15009 Views 45 Replies 8 Participants Last post by  mktsc
So I picked up this CB360 a couple of weeks back. Previous owner put in a new battery. When I got the bike, it ran pretty good. Over the past week I've been ironing out some running issues, mainly found intake and exhaust leaks. I also adjusted the clutch. So I take it out for a spin, get a few blocks away and come to a stop, and the bike dies. Kick start it, and it doesnt want to stay running. Limp the bike home, and smell clutch. So I chalk it up to a poor adjustment. Readjust, and re-ride. Runs great, idles, get down the block again, and same story. Limp it back home and start thinking. So I've noticed that over the past week of riding, the electric start works less and less, and now it doesnt seem to have enough juice to start the bike. So after doing some research, I figure it's the rectifier. It's original, and I test it via the Clymer manual, and get no continuity. Problem solved, right? Wrong. I get the Radio Shack replacement, and wire it up and check continuity via the Clymer manual procedure again. (negative probe on green wire, positive on red/white, yellow, and pink) Neither of the replacements show continuity. But if I reverse the positive and negative probes and voila, continuity. I recheck the old one, and it shows continuity in this manner too.

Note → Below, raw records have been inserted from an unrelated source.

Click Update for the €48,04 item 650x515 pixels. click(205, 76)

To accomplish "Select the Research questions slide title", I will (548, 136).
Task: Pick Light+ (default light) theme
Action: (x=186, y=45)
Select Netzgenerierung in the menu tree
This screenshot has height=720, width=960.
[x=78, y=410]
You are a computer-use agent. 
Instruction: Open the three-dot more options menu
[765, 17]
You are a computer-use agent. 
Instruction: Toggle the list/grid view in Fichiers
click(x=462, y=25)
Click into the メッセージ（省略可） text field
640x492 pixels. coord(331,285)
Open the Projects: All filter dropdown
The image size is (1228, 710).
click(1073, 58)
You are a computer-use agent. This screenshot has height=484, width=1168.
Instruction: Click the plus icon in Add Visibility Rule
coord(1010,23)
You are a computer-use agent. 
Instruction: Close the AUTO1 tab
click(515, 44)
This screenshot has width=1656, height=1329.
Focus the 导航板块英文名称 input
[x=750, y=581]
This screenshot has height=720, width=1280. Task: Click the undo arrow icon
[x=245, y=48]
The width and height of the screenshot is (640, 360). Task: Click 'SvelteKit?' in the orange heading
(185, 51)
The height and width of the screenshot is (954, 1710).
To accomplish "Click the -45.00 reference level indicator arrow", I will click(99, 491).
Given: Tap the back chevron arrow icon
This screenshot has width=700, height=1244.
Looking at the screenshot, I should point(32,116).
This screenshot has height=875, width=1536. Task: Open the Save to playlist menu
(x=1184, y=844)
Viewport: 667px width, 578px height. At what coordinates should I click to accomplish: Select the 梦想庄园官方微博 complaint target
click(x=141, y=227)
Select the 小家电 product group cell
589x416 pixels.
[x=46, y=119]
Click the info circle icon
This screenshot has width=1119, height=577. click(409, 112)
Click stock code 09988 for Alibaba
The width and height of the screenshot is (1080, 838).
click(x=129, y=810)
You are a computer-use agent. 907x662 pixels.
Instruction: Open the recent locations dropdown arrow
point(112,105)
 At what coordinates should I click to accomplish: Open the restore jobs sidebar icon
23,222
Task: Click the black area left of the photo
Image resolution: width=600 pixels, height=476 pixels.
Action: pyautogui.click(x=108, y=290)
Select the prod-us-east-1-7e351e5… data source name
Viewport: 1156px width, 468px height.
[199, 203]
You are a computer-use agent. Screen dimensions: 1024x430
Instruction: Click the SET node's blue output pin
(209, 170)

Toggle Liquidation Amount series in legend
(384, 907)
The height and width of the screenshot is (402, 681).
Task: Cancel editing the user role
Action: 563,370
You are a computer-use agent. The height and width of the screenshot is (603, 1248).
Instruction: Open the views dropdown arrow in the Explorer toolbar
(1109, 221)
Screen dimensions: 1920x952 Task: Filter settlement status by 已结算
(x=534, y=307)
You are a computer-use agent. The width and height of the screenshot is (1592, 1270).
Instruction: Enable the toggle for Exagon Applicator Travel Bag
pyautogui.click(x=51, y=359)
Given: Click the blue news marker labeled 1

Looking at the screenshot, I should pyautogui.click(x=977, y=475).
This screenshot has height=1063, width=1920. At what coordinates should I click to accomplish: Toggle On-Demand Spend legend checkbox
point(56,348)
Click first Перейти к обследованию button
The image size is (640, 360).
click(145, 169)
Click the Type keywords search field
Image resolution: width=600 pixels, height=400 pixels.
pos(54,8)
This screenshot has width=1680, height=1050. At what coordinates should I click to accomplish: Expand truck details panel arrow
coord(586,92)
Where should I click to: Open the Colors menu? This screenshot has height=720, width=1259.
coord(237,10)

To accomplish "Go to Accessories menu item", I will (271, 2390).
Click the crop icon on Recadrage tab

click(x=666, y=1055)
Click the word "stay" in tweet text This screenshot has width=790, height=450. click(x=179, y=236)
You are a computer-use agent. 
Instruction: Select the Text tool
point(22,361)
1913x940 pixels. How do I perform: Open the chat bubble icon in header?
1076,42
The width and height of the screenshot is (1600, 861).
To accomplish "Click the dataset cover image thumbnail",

Now I'm at a loss. I plug back in the new rectifier, and fire the bike up. Seems to run pretty good, but then again it ran good in the first place anyways, until i get down the street.

Has anyone had similar problems, or have any idea what's going on with the rectifier or what to check next? The bike's run pretty good since I got it, just seems to run worse over the course of the past week. I have no idea why the electric start worked a week ago, and has worked less and less ever since until now when the bike doesnt run good either. One last thing, I noticed that now the headlight gets brighter when I rev the throttle.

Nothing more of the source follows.